One American decorator has succeeded in making the stolid, uncompromising squareness of mission furniture take on a certain lightness and charm by painting it black and discreetly lining it with yellow and red. Yellow velour is used for the seat pads and heavy hangings, thin yellow silk curtains are hung at the windows, and the black woodwork is set off by Japanese gold paper. In a large house, or in a summer home where there are young people coming and going, a room decorated in this fashion is both gay and charming and makes a pleasant contrast to darker rooms. Then, too, yellow is a lovely setting for all flowers, the effect being to intensify their beauty, as when flooded by sunshine.
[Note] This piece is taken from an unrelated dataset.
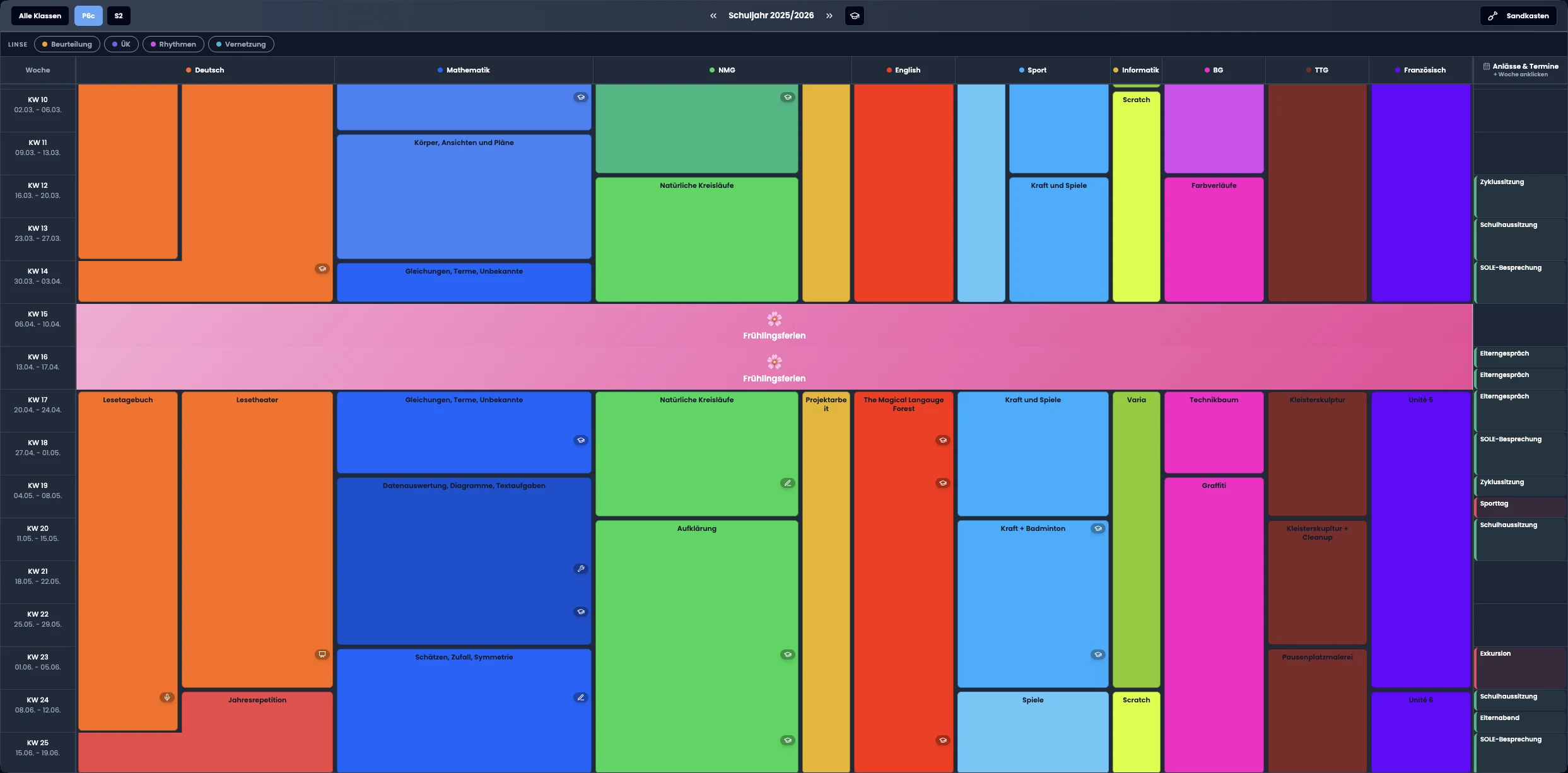Image resolution: width=1568 pixels, height=773 pixels.
Task: Go to next school year arrows
Action: coord(829,16)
Another clever treatment of the mission type, which we include under the heading Painted Furniture, is to have it stained a rich dark brown, instead of the usual dark green. Give your dealer time to order your furniture unfinished from the factory, and have stained to your own liking; or, should you by any chance be planning to use mission in one of those cottages so often built in Maine, for summer occupancy, where the walls are of unplastered, unstained, dove-tailed boards, and the floors are unstained and covered with matting rugs, try using this furniture in its natural colour—unfinished. The effect is delightfully harmonious and artistic and quite Japanese in feeling.
In such a cottage, the living-room has a raftered ceiling, the sidewalls, woodwork, settles by the fireplaces, open bookcases and floor, are all stained dark walnut. The floor colour is very dark, the sidewalls, woodwork and book shelves are a trifle lighter, and the ceiling boards still lighter between the almost black, heavy rafters. The mission furniture is dark brown, the hangings and cushions are of mahogany-coloured corduroy, and the floor is strewn with skins of animals. There are no pictures, the idea being to avoid jarring notes in another key. Instead, copper and brass bowls contribute a note of variety, as well as large jars filled with great branches of flowers, gathered in the nearby woods. The chimney is exposed. It and the large open fireplace are of rough, dark mottled brick.
A room of this character would be utterly spoiled by introducing white as ornaments, table covers, window curtains or picture-mats; it is a colour scheme of dull wood-browns, old reds and greens in various tones. If you want your friends’ photographs about you in such a room, congregate them on one or two shelves above your books.